* **Brief**
From the listing below, copy out every line where the word "will" appears.

+++ Task data +++

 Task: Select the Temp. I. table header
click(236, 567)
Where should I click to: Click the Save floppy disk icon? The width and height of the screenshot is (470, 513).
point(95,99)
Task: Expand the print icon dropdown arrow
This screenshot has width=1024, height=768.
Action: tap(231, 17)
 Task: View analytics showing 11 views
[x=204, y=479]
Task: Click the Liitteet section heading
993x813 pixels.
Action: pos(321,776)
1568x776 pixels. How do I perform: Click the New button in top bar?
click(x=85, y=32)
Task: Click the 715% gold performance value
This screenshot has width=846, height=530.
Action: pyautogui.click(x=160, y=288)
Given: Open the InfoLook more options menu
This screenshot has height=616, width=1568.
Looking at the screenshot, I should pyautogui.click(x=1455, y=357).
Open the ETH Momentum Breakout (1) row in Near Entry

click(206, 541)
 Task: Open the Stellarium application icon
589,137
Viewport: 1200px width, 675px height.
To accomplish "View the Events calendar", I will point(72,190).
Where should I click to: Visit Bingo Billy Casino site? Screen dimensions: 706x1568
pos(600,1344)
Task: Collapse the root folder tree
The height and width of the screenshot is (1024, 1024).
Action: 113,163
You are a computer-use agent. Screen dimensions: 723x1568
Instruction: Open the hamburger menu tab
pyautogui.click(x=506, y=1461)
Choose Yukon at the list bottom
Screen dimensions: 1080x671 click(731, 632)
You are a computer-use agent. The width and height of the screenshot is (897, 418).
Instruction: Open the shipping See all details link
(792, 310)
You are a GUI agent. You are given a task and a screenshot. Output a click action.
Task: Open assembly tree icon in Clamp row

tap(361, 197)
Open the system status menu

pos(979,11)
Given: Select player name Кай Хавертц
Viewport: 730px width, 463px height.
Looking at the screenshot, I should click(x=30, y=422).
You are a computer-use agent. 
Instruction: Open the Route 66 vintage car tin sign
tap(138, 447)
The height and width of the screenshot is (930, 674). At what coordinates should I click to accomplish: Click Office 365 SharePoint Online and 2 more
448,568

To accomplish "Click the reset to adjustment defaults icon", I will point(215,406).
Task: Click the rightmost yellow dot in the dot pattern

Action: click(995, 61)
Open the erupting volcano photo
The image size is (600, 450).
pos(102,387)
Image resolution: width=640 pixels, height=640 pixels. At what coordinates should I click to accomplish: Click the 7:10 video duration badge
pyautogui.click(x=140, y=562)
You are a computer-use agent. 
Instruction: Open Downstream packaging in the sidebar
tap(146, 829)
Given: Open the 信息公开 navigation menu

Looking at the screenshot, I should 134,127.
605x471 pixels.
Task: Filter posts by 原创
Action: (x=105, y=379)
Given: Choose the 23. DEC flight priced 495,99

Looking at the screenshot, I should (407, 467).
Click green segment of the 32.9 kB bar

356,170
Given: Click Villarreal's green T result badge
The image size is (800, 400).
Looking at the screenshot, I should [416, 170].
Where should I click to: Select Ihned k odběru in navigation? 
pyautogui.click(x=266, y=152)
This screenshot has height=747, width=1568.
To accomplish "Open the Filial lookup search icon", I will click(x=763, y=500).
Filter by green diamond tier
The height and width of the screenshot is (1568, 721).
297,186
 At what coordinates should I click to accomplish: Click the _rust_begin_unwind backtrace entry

+++

* **The answer**
To accomplish "View the Events calendar", I will point(72,190).
To accomplish "Click the reset to adjustment defaults icon", I will point(215,406).
To accomplish "Open the Filial lookup search icon", I will click(x=763, y=500).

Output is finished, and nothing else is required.